PLoS ONE (Jan 2015)

The Association between Mycobacterium Tuberculosis Genotype and Drug Resistance in Peru.

  • Louis Grandjean,
  • Tomotada Iwamoto,
  • Anna Lithgow,
  • Robert H Gilman,
  • Kentaro Arikawa,
  • Noriko Nakanishi,
  • Laura Martin,
  • Edith Castillo,
  • Valentina Alarcon,
  • Jorge Coronel,
  • Walter Solano,
  • Minoo Aminian,
  • Claudia Guezala,
  • Nalin Rastogi,
  • David Couvin,
  • Patricia Sheen,
  • Mirko Zimic,
  • David A J Moore

DOI
https://doi.org/10.1371/journal.pone.0126271
Journal volume & issue
Vol. 10, no. 5
p. e0126271

Abstract

Read online

The comparison of Mycobacterium tuberculosis bacterial genotypes with phenotypic, demographic, geospatial and clinical data improves our understanding of how strain lineage influences the development of drug-resistance and the spread of tuberculosis.To investigate the association of Mycobacterium tuberculosis bacterial genotype with drug-resistance. Drug susceptibility testing together with genotyping using both 15-loci MIRU-typing and spoligotyping, was performed on 2,139 culture positive isolates, each from a different patient in Lima, Peru.

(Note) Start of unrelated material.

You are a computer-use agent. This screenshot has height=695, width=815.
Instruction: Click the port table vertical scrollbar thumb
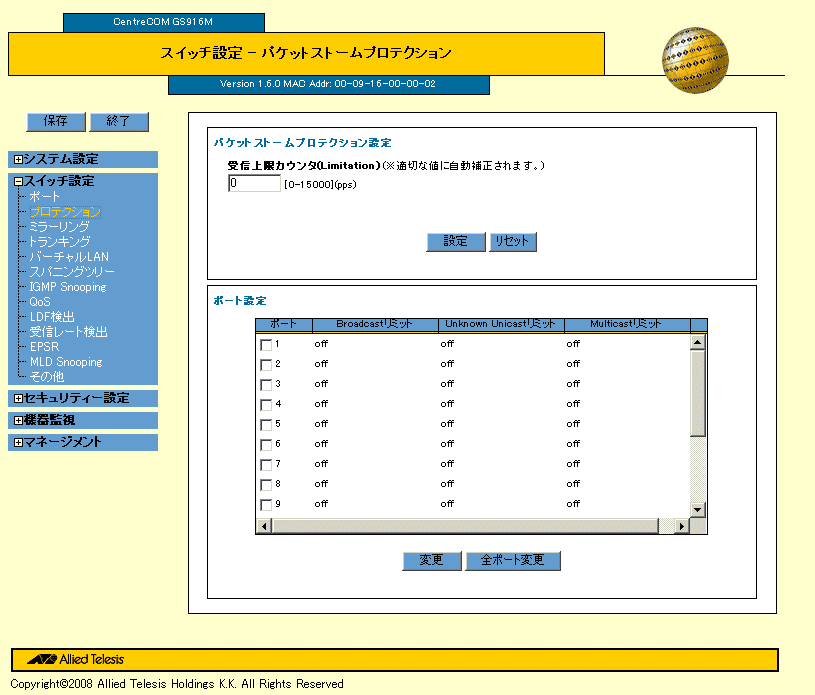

Demographic, geospatial and socio-economic data were collected using questionnaires, global positioning equipment and the latest national census.The Latin American Mediterranean (LAM) clade (OR 2.4, p<0.001) was significantly associated with drug-resistance and alone accounted for more than half of all drug resistance in the region. Previously treated patients, prisoners and genetically clustered cases were also significantly associated with drug-resistance (OR's 2.5, 2.4 and 1.8, p<0.001, p<0.05, p<0.001 respectively).Tuberculosis disease caused by the LAM clade was more likely to be drug resistant independent of important clinical, genetic and socio-economic confounding factors. Explanations for this include; the preferential co-evolution of LAM strains in a Latin American population, a LAM strain bacterial genetic background that favors drug-resistance or the "founder effect" from pre-existing LAM strains disproportionately exposed to drugs.